Not embarrassed. Not ‘oh dear, that was awkward’. Not discomfort. Shame. The sort of word you lift out of the vocab box with kid gloves. The real deal. That deep, burning in the pit of your stomach, I want to turn myself inside-out and climb into the wardrobe and cover myself in coats and put my hands on my head and then screw my eyes tightly closed and shrink a bit more.
Shame is one of those feelings that can’t possibly apply to anyone but you. It stalks the weak and the weird. Normal people can shake it off with the raindrops. But for those with something to hide, it sticks and it grows and it whispers and bit by bit it eats your strength until you’re too tired to fight it and you lie down and say, yes. You’re right. That’s me. I am that thing.
Sometimes we can identify the source of our shame – an action or omission that makes us feel guilty and exposed. Yet even when we try to move on, it clings like a mist that blinds us in unexpected moments. We thought we’d left it behind, but it’s still there, looking for something to grab hold of.
One of my greatest shames is a lifetime spent fighting OCD and eating disorders.

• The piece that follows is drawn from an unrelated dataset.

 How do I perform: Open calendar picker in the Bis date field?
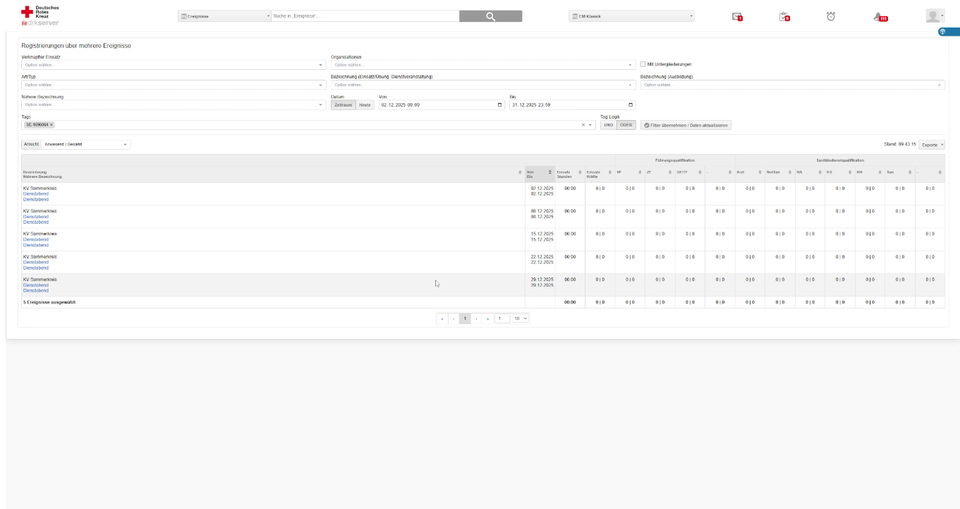point(630,105)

I hate being that girl. I want to lock her in a box and toss her in the ocean and delete her name from my address list and pepper her full of bullets and then run her over – just to make sure. But I can’t. She’s still me. She still likes sorting things into boxes and piles. She likes order and routine. She panics when ‘her’ seat in the coffee shop is taken. She gets into food ruts. She stockpiles. This month it is toilet rolls. Last week it was cat food and cleaning products.
I was reminded of this when shopping earlier in the week. The guy who served me made a comment – something like “You sure like apples!” Instantly, I felt like I was caught in a strobe-light. I’m just like I always was, I thought. He thinks I’m weird and that’s because I am. Nothing has changed. Sure I’m not trying to lose weight, but I’ve still got issues and I always will and I will never escape and what’s the point? Does it matter if instead of fighting hand-washing I’m now hoarding? I’m still totally messed-up and weird.
There’s a big difference between the girl who starved herself to death and the one who stockpiles Weetabix and grapefruit. But in another sense, she’s still there – and I know it. Not the one who wants to lose weight. But the one who thinks she’s weird and out of control and safer when she’s got certain stuff. The one who will still binge-eat when she feels low or clean the kitchen floor at 3am.
So what does this mean? That the gospel isn’t true? That I’m a fraud? Not redeemed? As guilty and ashamed as ever? Does my shame speak the truth?
Or… Is my redemption a process as well as an event? Is it possible that I can be flawed and struggling and yet – by God’s grace- moving forwards? That in the light of the gospel I really can be naked and yet – feel no shame? That although the Lord teaches us the same lessons, each time He goes a little deeper and his love penetrates more fully?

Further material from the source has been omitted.